Wusthof's Gourmet product line, with thinner stamped steel blades of high quality Solingen stainless alloy, yields versatile knives that are light weight and well balanced, as is this 7" Gourmet Santoku. Without the heft of the heavier forged products for which Wusthof is best known, this Santoku retains many of the best features.
Rather than having a solid forged bolster, the front section of the handle dips low enough to provide excellent finger protection without getting in the way of either slicing or sharpening. Multiple hollow grinds on both sides of the blade reduce friction during cutting and provide slight air pockets that let slices of food fall away from the steel.

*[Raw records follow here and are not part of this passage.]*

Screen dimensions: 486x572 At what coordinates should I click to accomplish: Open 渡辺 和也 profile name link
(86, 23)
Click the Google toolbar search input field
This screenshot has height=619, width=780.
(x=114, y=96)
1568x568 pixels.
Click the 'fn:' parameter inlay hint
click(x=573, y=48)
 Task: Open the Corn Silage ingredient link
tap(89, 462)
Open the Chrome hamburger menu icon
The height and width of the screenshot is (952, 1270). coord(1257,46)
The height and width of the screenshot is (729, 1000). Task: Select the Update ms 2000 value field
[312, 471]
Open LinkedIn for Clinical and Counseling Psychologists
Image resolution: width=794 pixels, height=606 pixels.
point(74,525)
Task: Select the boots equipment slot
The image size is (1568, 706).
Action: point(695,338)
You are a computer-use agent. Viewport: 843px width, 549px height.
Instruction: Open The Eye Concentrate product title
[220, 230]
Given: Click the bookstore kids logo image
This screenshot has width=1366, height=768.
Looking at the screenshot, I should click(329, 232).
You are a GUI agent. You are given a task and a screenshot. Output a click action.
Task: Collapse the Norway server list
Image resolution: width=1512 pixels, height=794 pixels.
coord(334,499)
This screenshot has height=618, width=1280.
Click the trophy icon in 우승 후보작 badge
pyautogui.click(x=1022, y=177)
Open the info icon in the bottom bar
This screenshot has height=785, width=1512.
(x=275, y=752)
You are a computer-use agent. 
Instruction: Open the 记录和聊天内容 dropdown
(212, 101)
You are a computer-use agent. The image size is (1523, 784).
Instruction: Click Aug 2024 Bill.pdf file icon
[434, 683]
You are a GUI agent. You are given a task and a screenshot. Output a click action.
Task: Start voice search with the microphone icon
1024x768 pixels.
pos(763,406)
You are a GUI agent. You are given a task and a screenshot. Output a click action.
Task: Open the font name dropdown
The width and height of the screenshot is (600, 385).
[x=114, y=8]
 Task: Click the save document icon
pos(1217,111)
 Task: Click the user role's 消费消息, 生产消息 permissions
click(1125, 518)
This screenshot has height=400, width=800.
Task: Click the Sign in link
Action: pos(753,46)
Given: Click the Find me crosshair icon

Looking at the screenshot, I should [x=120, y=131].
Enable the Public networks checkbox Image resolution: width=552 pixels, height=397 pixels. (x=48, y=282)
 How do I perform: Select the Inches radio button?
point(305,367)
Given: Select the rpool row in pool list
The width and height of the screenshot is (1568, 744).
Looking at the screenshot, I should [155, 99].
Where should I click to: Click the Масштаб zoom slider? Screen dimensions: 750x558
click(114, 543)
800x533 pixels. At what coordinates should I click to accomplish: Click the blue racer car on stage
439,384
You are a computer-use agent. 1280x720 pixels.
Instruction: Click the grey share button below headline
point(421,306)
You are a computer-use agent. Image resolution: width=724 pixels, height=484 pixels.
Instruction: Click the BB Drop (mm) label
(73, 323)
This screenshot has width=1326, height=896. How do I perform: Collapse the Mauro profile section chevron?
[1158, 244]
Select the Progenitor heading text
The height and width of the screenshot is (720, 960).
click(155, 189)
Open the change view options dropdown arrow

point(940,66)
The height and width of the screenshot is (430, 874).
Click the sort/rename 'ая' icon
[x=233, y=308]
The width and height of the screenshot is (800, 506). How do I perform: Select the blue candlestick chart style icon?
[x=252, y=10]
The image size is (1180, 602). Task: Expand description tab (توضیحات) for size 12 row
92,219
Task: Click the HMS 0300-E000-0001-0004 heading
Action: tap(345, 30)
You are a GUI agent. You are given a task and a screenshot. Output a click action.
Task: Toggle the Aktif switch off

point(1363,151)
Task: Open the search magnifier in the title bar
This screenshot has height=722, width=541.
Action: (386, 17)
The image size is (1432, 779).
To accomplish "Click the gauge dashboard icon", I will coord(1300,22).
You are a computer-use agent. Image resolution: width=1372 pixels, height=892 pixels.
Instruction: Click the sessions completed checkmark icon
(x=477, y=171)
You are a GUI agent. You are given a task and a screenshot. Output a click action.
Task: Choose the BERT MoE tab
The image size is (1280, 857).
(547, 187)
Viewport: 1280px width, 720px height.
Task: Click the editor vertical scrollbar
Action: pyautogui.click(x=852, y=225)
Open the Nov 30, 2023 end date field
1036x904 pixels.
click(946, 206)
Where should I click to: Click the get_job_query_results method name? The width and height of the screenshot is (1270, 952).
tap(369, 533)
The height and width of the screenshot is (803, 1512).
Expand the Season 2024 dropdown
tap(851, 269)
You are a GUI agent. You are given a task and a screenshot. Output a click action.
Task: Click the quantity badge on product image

This Santoku is flexible yet sturdy, and you should be able to use it for many of the lighter tasks a chef's knife would perform, with higher efficiency and less fatigue. The steel in this blade is tough, but tempered soft enough that it won't chip. That makes the knife serviceable for many tasks Western chefs will do by habit, but if honed too thin the edge will tend to roll. Wusthof knives are built to carry a less acute bevel than Japanese blades, so don't overdo it when you restore the edge.
Honing with a sharpening steel before use is as much as this knife should usually require, so long as it isn't used for heavy chopping. The triple riveted slab handle and the stain free blade are dishwasher safe, but should be washed and dried by hand to extend the lifetime of finish and edge.